Education in the public school system from preschool and primary to secondary is also free, as is vocational technical education offered in the extensive national network of colleges of the National Technological Institute. Public universities guarantee equal access to higher education for all high school students. More than one million packages of scholastic supplies are delivered to students all over the country every year. Food is distributed to schools to guarantee a daily school meal to more than 1.2 million students, in a country with a population of 6.5 million.
Nicaragua is among the first countries in the world in gender equality. It is among the first countries in terms of citizen security in Latin America and the Caribbean. It has the best road network in Central America. About two million families are legally more secure because they have received title to their properties from the government. The country generates 70% of its electricity from renewable sources, with electricity distribution covering more than 99% of the population. The government maintains subsidies for the price of petrol and its derivatives, for public transport on both land and water and for electricity for low-income families.
Nicaragua has the most advanced and democratic system of autonomy for Indigenous peoples in Latin America with over 30% of the national territory titled in the name of 23 Indigenous and Afro-descendant territories. It is a country practically self-sufficient in food production. Its food security initiatives include programs such as the Production Packages and the CRISSOL solidarity program for basic grains, involving more than 200,000 producers. The women’s credit program, Zero Usury, enables more than 115,000 women a year to improve the standard of living of their families.
One might think that this tremendous social and economic success of the People as President in the Sandinista Revolution in Nicaragua would be of great interest and general admiration at the regional and continental level. But in fact, that is not the case; to the contrary. Of course, within Nicaragua, all these socio-economic victories are known and experienced day by day by the population. The victories of the People as President in Nicaragua are also recognized, although generally in a low-profile way, by the respective international institutions concerned, such as the World Health Organization, the Food and Agriculture Organization (FAO), UNICEF and UNESCO among others.
The key thing to grasp is that Nicaragua has overcome centuries of colonial oppression and neocolonial exploitation in order to achieve these victories. Then, after the triumph of the Sandinista Popular Revolution in 1979, an endless campaign of harassment and aggression was unleashed by the United States and its allies. That is the origin of the systematic media, NGO, academic and institutional campaign to denigrate, belittle, undermine and ignore the unquestionable, outstanding success of the policies of the government of President Comandante Daniel Ortega and Vice President Rosario Murillo.

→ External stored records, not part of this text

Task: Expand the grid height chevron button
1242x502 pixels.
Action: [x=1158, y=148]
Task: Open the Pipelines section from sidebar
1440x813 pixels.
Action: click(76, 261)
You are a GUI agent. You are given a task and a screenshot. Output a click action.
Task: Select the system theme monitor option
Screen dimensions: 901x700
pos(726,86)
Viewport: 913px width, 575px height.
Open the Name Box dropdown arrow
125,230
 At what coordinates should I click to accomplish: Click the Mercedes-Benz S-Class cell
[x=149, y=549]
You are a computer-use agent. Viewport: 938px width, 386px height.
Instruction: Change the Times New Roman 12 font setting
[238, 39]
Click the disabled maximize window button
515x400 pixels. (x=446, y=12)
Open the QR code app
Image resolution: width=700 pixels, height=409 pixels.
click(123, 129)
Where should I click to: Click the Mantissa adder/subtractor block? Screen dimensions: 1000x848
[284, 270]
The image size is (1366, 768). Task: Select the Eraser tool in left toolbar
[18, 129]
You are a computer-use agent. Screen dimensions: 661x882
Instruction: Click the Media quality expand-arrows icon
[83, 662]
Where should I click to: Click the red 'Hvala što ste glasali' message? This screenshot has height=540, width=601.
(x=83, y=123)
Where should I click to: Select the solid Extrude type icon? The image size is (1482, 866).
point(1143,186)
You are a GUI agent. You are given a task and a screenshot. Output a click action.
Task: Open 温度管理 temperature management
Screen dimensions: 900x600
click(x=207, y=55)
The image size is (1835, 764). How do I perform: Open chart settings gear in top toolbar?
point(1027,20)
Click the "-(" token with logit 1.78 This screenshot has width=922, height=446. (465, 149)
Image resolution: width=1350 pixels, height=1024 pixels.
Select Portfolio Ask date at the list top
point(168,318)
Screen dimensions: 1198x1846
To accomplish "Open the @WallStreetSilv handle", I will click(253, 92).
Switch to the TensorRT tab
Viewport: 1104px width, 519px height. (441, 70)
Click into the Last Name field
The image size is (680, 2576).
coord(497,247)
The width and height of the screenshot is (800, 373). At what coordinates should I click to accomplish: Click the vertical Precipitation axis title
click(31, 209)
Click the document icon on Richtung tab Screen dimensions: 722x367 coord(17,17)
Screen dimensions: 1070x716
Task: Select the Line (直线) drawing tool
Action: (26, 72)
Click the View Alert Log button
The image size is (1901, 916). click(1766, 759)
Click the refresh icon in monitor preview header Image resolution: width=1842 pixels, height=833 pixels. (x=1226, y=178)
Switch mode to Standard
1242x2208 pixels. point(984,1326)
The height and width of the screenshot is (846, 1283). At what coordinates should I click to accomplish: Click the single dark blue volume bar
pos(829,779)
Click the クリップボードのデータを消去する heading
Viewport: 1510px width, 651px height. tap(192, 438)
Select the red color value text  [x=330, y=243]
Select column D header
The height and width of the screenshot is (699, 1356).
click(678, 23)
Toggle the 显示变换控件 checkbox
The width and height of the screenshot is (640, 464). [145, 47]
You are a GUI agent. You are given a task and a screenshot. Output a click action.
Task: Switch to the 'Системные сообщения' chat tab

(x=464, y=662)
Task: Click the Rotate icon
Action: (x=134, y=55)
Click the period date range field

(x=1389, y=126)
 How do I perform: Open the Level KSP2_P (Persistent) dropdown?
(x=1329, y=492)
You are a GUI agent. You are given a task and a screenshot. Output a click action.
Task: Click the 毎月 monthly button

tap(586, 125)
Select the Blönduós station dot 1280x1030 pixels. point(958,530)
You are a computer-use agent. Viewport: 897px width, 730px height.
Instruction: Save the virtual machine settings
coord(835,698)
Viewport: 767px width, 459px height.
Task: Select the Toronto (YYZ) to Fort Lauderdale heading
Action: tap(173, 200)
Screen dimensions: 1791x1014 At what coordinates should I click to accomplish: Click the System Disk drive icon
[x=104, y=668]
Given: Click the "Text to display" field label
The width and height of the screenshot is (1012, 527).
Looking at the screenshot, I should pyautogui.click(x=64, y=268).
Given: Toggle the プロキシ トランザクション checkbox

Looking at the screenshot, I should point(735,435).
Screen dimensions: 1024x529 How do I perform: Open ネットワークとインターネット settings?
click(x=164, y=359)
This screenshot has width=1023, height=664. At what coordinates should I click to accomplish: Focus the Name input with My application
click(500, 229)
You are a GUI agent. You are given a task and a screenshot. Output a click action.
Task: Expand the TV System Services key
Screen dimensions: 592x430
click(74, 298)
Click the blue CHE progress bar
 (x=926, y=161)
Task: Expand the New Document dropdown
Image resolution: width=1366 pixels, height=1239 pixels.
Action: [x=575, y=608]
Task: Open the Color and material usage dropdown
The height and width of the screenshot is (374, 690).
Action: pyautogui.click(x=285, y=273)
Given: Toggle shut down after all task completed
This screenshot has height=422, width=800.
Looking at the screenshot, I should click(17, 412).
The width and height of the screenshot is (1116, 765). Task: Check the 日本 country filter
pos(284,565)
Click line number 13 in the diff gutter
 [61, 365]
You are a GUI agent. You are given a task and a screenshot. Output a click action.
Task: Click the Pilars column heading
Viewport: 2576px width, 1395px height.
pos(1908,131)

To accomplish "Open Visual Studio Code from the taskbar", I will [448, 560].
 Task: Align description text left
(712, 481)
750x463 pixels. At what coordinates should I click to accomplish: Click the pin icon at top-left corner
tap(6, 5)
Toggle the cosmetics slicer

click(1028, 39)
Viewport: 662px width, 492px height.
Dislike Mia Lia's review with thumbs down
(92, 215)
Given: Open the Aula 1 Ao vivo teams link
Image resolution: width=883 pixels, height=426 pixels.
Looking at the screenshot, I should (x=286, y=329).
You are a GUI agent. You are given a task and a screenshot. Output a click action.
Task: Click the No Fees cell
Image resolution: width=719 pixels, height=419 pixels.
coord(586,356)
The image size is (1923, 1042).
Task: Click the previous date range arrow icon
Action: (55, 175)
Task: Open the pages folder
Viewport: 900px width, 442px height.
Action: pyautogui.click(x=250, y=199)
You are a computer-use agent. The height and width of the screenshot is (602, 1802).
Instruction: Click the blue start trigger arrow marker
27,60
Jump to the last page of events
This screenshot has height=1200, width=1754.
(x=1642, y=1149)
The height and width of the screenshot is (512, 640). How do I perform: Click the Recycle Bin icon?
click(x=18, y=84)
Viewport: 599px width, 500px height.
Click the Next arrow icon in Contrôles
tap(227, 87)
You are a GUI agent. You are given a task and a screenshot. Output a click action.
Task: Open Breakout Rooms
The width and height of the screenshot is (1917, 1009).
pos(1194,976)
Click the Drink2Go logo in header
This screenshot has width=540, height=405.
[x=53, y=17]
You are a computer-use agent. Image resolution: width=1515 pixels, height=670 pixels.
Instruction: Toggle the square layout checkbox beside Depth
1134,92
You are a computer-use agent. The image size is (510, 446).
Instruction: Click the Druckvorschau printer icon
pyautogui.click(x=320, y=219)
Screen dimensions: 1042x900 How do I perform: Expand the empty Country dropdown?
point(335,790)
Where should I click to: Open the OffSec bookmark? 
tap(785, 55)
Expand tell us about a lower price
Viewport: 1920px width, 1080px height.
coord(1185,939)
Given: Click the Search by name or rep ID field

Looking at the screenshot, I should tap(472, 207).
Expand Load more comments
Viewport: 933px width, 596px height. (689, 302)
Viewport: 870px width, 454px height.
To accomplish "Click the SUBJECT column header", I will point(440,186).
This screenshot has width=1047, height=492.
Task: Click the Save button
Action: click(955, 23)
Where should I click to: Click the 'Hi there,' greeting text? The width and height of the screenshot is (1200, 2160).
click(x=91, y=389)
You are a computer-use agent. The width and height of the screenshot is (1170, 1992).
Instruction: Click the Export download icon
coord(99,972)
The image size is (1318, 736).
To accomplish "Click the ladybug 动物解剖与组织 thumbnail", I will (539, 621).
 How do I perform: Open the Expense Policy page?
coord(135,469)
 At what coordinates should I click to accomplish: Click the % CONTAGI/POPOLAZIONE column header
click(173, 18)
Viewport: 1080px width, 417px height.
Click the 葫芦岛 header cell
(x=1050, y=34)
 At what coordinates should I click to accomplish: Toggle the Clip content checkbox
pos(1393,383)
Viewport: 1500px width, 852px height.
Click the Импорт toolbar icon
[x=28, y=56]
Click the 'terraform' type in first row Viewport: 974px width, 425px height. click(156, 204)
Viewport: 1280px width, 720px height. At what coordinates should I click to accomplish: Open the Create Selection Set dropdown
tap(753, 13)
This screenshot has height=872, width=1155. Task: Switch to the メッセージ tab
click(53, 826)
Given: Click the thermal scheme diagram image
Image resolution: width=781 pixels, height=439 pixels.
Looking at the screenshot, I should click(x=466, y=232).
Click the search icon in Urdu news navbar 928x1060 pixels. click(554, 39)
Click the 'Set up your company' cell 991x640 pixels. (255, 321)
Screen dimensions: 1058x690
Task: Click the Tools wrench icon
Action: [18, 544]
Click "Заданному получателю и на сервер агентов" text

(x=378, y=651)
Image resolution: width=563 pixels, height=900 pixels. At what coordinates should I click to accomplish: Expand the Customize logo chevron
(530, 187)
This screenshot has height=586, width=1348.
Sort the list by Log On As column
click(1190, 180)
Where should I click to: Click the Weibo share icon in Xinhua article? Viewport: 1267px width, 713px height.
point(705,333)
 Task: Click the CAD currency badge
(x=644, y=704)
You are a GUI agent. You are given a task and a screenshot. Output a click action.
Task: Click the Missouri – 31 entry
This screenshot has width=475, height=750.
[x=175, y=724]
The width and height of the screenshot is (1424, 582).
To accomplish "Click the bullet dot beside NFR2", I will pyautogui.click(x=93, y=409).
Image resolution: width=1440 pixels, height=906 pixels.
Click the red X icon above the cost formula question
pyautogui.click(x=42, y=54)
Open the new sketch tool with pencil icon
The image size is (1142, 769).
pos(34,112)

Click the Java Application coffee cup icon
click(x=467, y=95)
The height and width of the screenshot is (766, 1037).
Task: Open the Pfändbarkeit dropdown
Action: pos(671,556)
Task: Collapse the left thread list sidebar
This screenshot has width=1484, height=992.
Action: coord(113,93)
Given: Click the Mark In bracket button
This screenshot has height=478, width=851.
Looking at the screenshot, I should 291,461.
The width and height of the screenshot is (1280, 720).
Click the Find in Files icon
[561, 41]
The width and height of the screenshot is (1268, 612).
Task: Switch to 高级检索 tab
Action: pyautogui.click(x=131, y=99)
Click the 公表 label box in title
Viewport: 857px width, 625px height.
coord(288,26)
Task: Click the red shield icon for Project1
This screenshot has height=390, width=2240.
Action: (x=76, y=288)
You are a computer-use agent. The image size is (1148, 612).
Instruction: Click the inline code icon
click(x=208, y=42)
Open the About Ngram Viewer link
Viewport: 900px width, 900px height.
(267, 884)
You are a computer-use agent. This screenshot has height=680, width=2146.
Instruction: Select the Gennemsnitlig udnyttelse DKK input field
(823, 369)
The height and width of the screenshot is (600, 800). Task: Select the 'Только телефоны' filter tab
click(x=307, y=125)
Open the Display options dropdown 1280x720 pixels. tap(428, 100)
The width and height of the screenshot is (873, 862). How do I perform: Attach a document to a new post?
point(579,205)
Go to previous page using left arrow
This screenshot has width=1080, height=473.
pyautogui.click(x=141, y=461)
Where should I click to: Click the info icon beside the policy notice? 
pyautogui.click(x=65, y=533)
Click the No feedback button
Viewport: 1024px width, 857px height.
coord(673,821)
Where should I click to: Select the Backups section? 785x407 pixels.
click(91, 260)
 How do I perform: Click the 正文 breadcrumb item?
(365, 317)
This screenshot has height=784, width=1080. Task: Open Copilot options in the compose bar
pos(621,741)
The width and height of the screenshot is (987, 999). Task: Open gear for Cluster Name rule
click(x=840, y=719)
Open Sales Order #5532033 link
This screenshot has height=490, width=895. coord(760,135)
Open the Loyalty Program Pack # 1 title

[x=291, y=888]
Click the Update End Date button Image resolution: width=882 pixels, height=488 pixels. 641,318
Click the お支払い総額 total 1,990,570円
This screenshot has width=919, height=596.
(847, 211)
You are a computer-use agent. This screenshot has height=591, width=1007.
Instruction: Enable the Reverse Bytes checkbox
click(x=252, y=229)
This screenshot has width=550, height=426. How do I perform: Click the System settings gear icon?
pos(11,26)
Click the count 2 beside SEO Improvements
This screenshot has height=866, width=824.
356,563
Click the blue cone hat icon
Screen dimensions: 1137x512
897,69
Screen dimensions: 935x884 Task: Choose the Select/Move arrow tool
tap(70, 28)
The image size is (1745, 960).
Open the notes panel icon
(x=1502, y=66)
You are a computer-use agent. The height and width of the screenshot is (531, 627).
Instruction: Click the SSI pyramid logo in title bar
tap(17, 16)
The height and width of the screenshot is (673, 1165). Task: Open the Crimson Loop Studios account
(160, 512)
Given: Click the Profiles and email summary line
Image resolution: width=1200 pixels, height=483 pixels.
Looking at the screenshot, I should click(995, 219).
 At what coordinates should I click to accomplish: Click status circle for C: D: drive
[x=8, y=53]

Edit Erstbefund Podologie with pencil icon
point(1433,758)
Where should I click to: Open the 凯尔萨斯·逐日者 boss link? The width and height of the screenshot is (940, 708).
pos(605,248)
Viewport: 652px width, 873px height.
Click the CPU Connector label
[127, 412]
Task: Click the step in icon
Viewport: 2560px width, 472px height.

One is dealing not only with the routine psychological warfare waged by regional and international media, but also with a determined propaganda offensive disseminated by the proliferation of NGOs, by the academic social sciences industry, and by institutions such as, for example, the OAS or the Office of the UN High Commissioner for Human Rights, and several instances of the European Union. All these instances have abandoned the most basic rules of good faith reporting.
Genuine reporting is based on collecting good faith first-hand testimony, on the use of reliable documentation and data, on a process of adequate corroboration, on the recognition of contrary narratives and a constant effort to allow readers to decide for themselves. In the case of Nicaragua, as with Cuba and Venezuela, these norms have been replaced by a ruthless campaign of lies, omissions, arbitrary opinion, permanent bias and blatant manipulation. Perhaps the most emblematic case of this abandonment of good faith on the part of almost all sources of information in Latin America and internationally, was the beginning of the failed coup d’état in Nicaragua in April 2018.
In Nicaragua, we all remember that the initial pretext for the violent protests was the reform of the Social Security Law, which was distorted and misrepresented in such a way that the vast majority of people ended up believing the absurdity that big business wanted to defend the rights of pensioners and workers. In fact, the bosses’ organization, the Superior Council of Private Enterprise (COSEP), wanted to raise the retirement age from 60 to 65, eliminate the minimum pension and the small pension [for those who had not paid into the system for long enough to receive the full pension], the Christmas bonus and the maintenance of the value of pensions. They wanted to double the number of contributions to qualify for a pension from 750 weeks (14.4 years) to 1500 weeks (28.8 years) and proposed the privatization of the workers’ health clinics of the Nicaraguan Institute of Social Security (INSS).
Regional and international information sources completely suppressed this reality and lied about the government’s proposals, which in truth were: a gradual increase in the employer’s contribution of 3.25% and of the workers of 0.75%; that people with high salaries pay a quota proportional to their income; increase the government contribution for the public sector by 1.25%; keep the number of weekly instalments to qualify for a pension at 750; keep the small pension and the minimum pension; keep the Christmas bonus and the index-linking of pensions to maintain their value; guarantee complete medical care in the INSS clinics for retired people in exchange for a fee of 5% of their pension; and not privatize the workers’ INSS clinics.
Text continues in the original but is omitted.